The film chronicles the lives of a gang of friends on a south London housing estate for whom physical aggression is a normal part of everyday life. Violence is not only between other gangs and drug dealers, but also family members and the local police, who are portrayed as cruel and corrupt. One member of the group, Justin, becomes increasingly aware of his need to escape the hectic lifestyle of hatred and fighting that he has grown up with. But he lacks the knowledge of how to achieve a way out.
Justin's only hope lies in his contact with a black man Marcus who he meets in a church that Justin wanders into. Marcus (Michael Maris) appears to be some kind of community outreach worker. The fact is that he does not say a lot to Justin during the film. Not a gang member, not a drug-taker, Marcus is an alternative role model and a human contact who may be a steadying influence as Justin tries the difficult path of trying to break free from his lifestyle.
Although Zebra Crossing - filmed in black and white and winner of the Audience Award at the Raindance Film Festival in 2008 - is as sickening in parts as A Clockwork Orange or American History X, its fast-paced and foul-mouthed violence is not gratuitous but essential. The story is about that way of life and the near-impossibility for the 18-year-old protagonist to break away from it.
Marcus symbolises for me one aspect of the church's role in such a broken-down society. Although I half-expected Marcus to preach to Justin, his actual role as listener, example and human contact enables a safe relationship to be formed, which may offer Justin the possibility of starting to change. Marcus was analogous to the role that salt plays in traditional societies - a preservative, a restrainer of decay, a savouring presence and a medicine. I was also struck by the role that the physical church building played in the story. It was literally the only environment in the film in which acts of violence would not break out at any moment.
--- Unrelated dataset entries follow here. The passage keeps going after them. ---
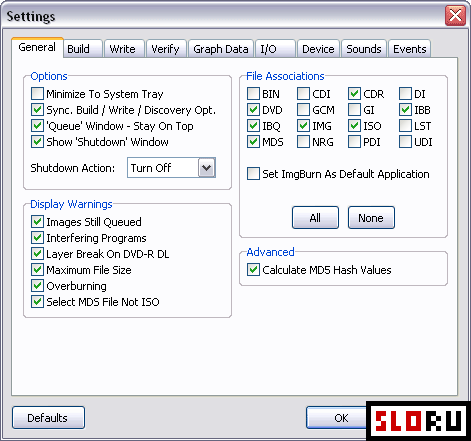Go to the Graph Data tab
The width and height of the screenshot is (471, 441).
[x=221, y=49]
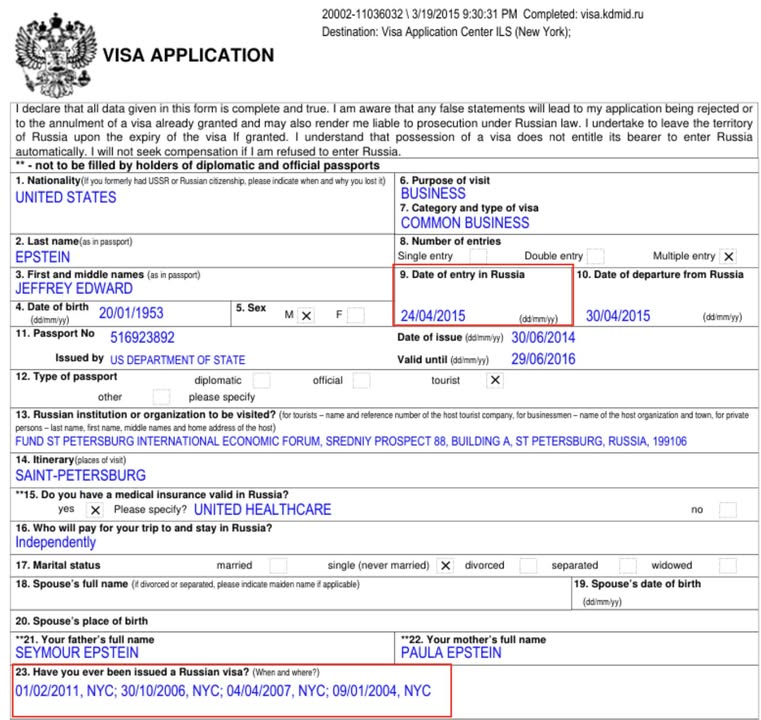Screen dimensions: 761x720
Task: Toggle the tourist passport checkbox
Action: [495, 381]
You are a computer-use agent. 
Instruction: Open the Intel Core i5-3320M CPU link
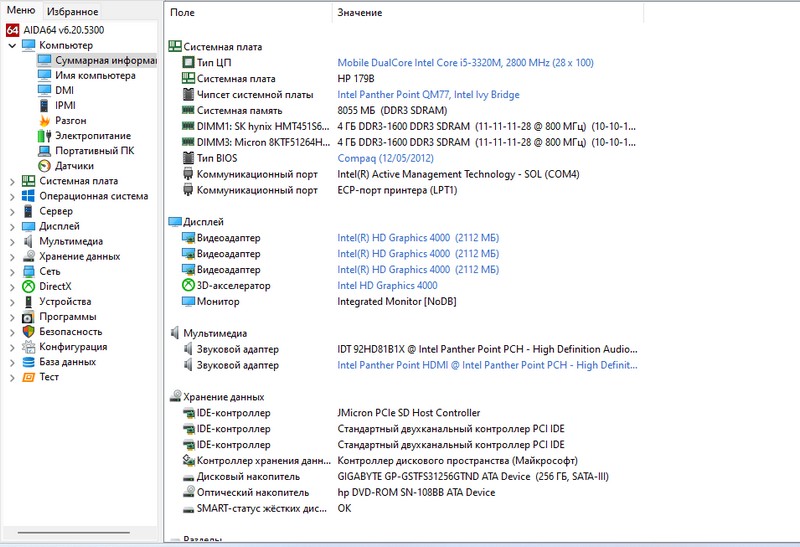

There is nothing sentimental about the film. And the apparent Christological element in the film's final scene in no way jars with the gritty realism of the portrayal of the lives of the young men caught up in the nihilism that they have become conditioned to. Instead, it made me think that the director Sam Holland in his debut film may have something to say to the church about its role in the world and to the world about the peaceable kingdom that exists, often out of sight, on its fringes.